ARBEITSAUFTRÄGE:
a. Nennen Sie alle Begriffe, die im Lesetext zur Einstufung von Transgender im ICD-11 in Anführungszeichen stehen, und führen Sie jeden nur einmal auf.
b. Führen Sie den Lesetext zur Einstufung von Transgender im ICD-11 im Anschluss an seinen letzten Satz weiter.

In der Neuauflage des internationalen Diagnosekatalogs ist Transgender ein "sexueller Gesundheitszustand". Welche Konsequenzen hat das? Die wichtigsten Antworten im Überblick.

Von Felix Hütten

In der neuen Version der Krankheitsklassifikation der Weltgesundheitsorganisation werden Transgendermenschen nicht mehr als psychisch krank gelten. Im zukünftigen Katalog ICD-11 wird Transsexualität unter dem Überbegriff "sexual health condition", also "sexueller Gesundheitszustand" gelistet sein - und nicht mehr wie bislang in der Rubrik der "psychischen Störungen".

Was bedeutet Transgender?

Die Weltgesundheitsorganisation verwendet in ihren englischsprachigen Publikationen den Begriff transgender, in Deutschland ist auch oft die Rede von Transsexualität. Beide Begriffe bezeichnen in der Regel Menschen, die nicht mit ihrem biologischen Geschlecht leben können oder wollen. Einige dieser Menschen entscheiden sich für eine Hormonbehandlung oder eine Operation, um äußere Geschlechtsmerkmale an ihr Empfinden anzupassen. Sie lassen sich also beispielsweise einen Penis aufbauen oder Brüste abnehmen.

Wie viele transsexuelle Menschen leben in Deutschland?

Die Zahl ist unbekannt. Einen Hinweis liefern die Änderungsverfahren nach dem Transsexuellengesetz, nach dem beispielsweise Vornamen und das bei Behörden eingetragene Geschlecht - etwa im Ausweis - geändert werden können. Insgesamt haben zwischen 1995 und 2014 knapp 17 300 Menschen dieses Verfahren durchlaufen.

Was ist das ICD- 11?

Das ICD steht für Internationale statistische Klassifikation der Krankheiten und verwandter Gesundheitsprobleme und listet Tausende medizinische Diagnosen auf. Die WHO-Mitgliedsländer orientieren sich an dieser Auflistung. In Deutschland verschlüsseln Ärzte und Psychotherapeuten ihre Diagnosen nach den Codes der ICD. Die überarbeitete Version Nummer 11 dieses Systems haben Experten der Weltgesundheitsorganisation nun schon vorab online veröffentlicht. Es tritt voraussichtlich 2022 in Kraft.

AUSGANGSMATERIAL:
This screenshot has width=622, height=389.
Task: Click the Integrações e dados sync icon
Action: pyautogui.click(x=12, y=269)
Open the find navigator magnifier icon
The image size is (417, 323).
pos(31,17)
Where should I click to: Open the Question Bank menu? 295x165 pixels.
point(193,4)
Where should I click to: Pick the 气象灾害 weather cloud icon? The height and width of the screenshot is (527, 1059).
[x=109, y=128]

---

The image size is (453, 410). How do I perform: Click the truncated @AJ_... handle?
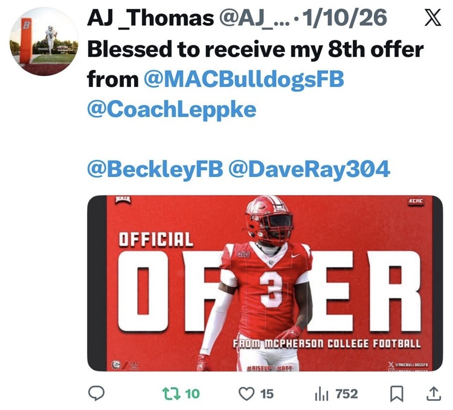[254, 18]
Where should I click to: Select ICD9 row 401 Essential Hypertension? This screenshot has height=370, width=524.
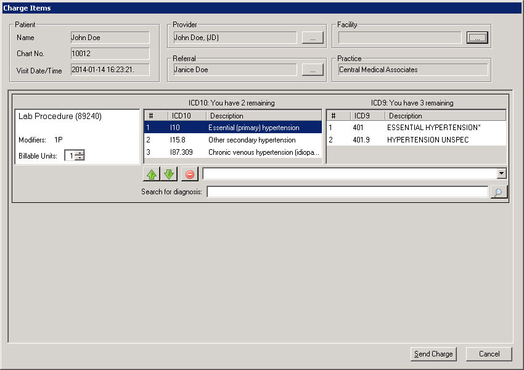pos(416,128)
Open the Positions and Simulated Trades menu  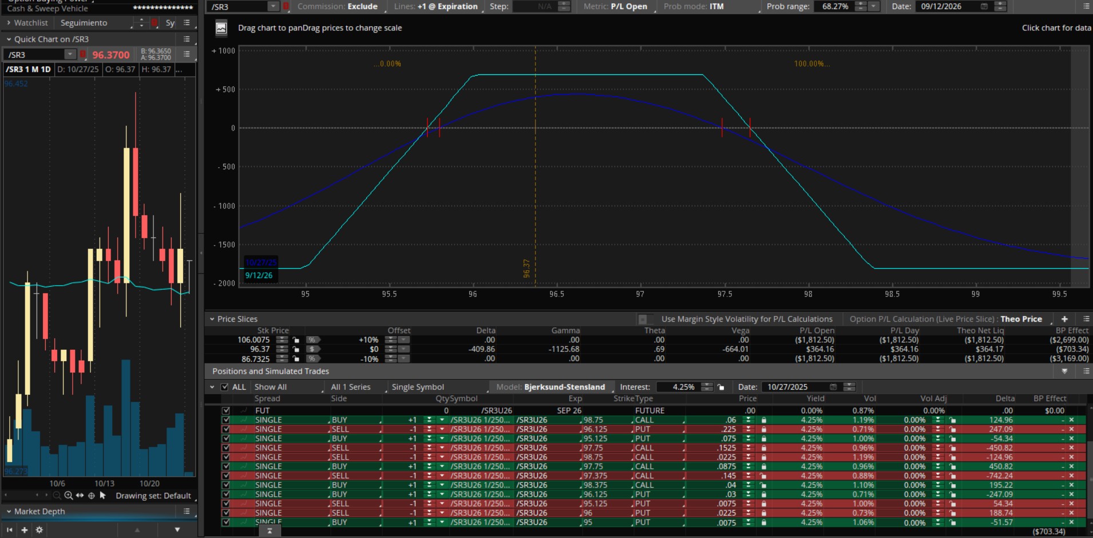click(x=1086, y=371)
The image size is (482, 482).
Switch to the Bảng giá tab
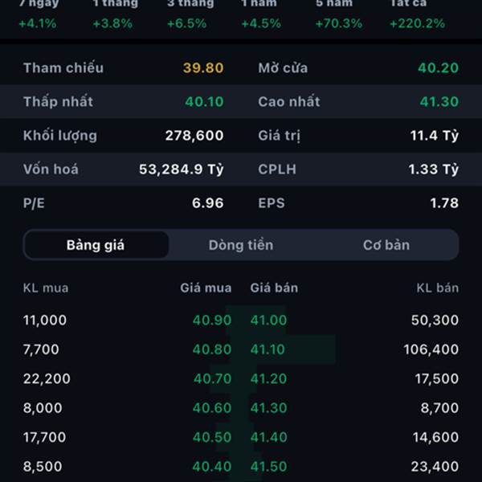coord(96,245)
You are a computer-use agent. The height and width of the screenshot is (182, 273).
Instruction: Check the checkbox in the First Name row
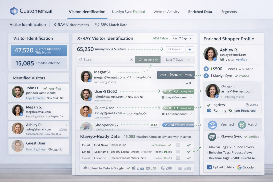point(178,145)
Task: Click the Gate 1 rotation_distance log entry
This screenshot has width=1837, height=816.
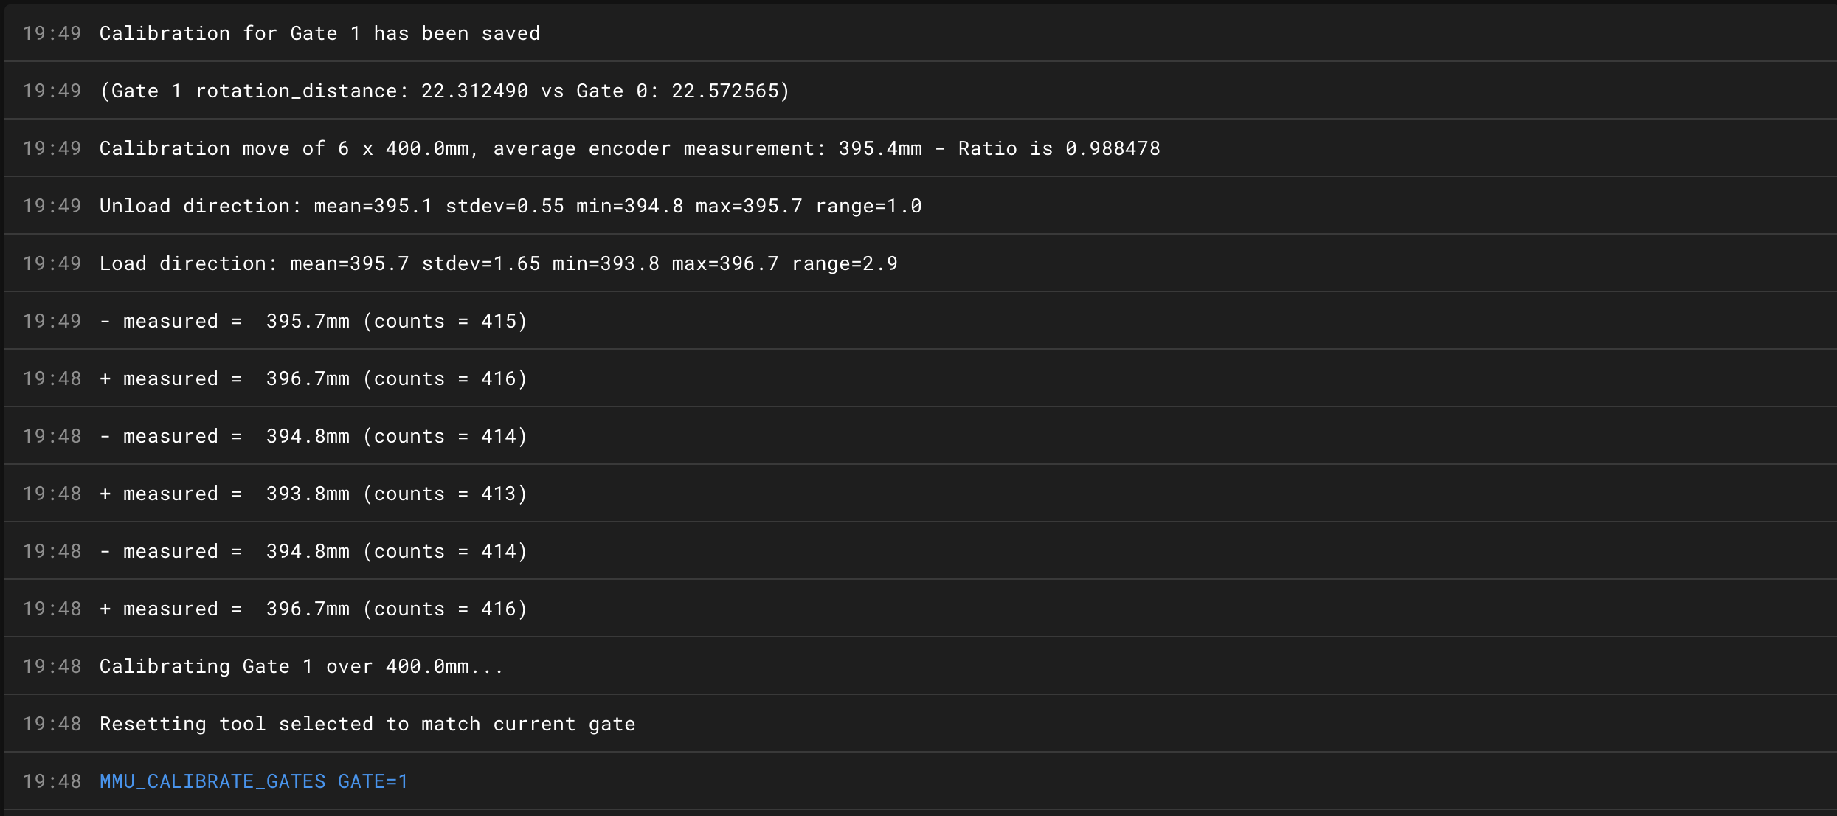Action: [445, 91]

---

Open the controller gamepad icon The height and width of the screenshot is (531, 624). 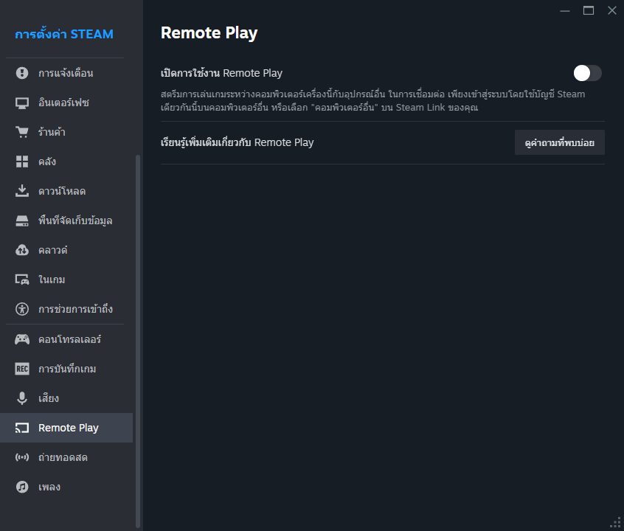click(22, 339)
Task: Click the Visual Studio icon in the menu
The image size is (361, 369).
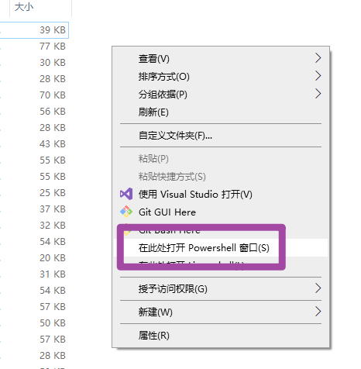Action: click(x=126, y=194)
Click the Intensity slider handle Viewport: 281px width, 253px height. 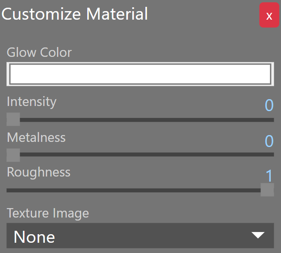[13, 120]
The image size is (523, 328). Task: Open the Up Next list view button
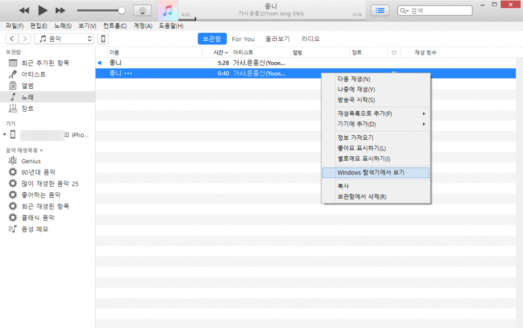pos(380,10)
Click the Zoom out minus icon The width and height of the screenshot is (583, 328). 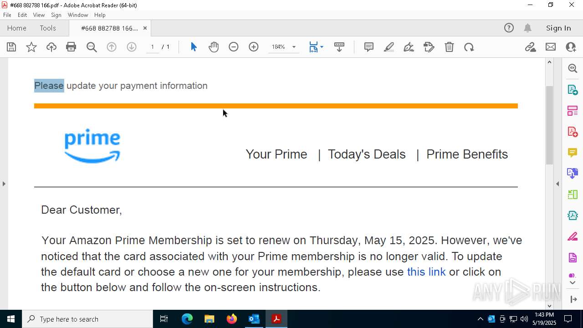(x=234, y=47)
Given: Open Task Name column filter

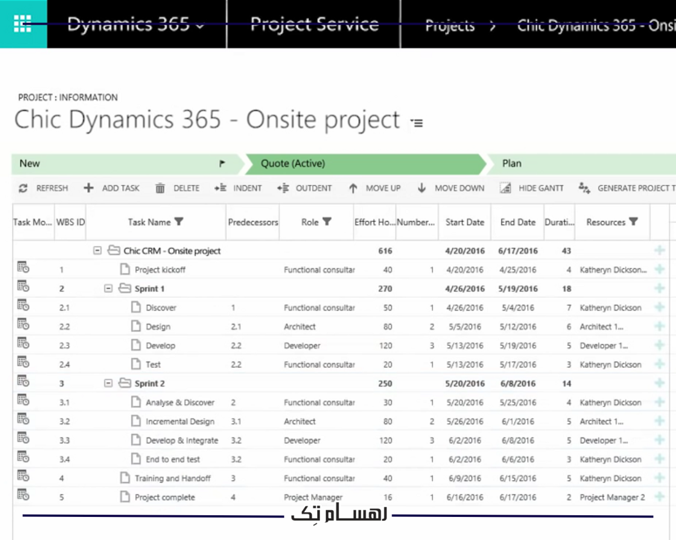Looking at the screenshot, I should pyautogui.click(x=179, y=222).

LÖSUNGEN:
a.
- "sexueller Gesundheitszustand"
- "sexual health condition"
- "psychischen Störungen"

b.
Was steckt hinter der Entscheidung der WHO?

Die Experten der Weltgesundheitsorganisation begründen ihre Entscheidung mit Studien darüber, dass Transgendermenschen an einem gesellschaftlichen Stigma leiden, das zu Ausgrenzung und mitunter sogar zu Gewalt gegen sie führt. Eine im Juli 2016 erschiene Studie im Fachmagazin The Lancet Psychiatry zeigt beispielsweise, dass Ausgrenzung und Ablehnung in Familie und Berufsleben für jene Menschen äußerst belastend sind - weniger die Tatsache, eine Transgenderperson zu sein. Grundsätzlich wird in der Medizin die Frage, ob und wann ein Mensch krank ist, sehr unterschiedlich beantwortet. Ein Hinweis, dass eine Krankheit vorliegt, kann der sogenannte Leidensdruck sein. Fehlt dieser, sind Zweifel an der Zuschreibung "krank" erlaubt.

Stimmt die Behauptung, Aktivisten hätten die WHO zu dieser Entscheidung getrieben - entgegen wissenschaftlicher Erkenntnisse?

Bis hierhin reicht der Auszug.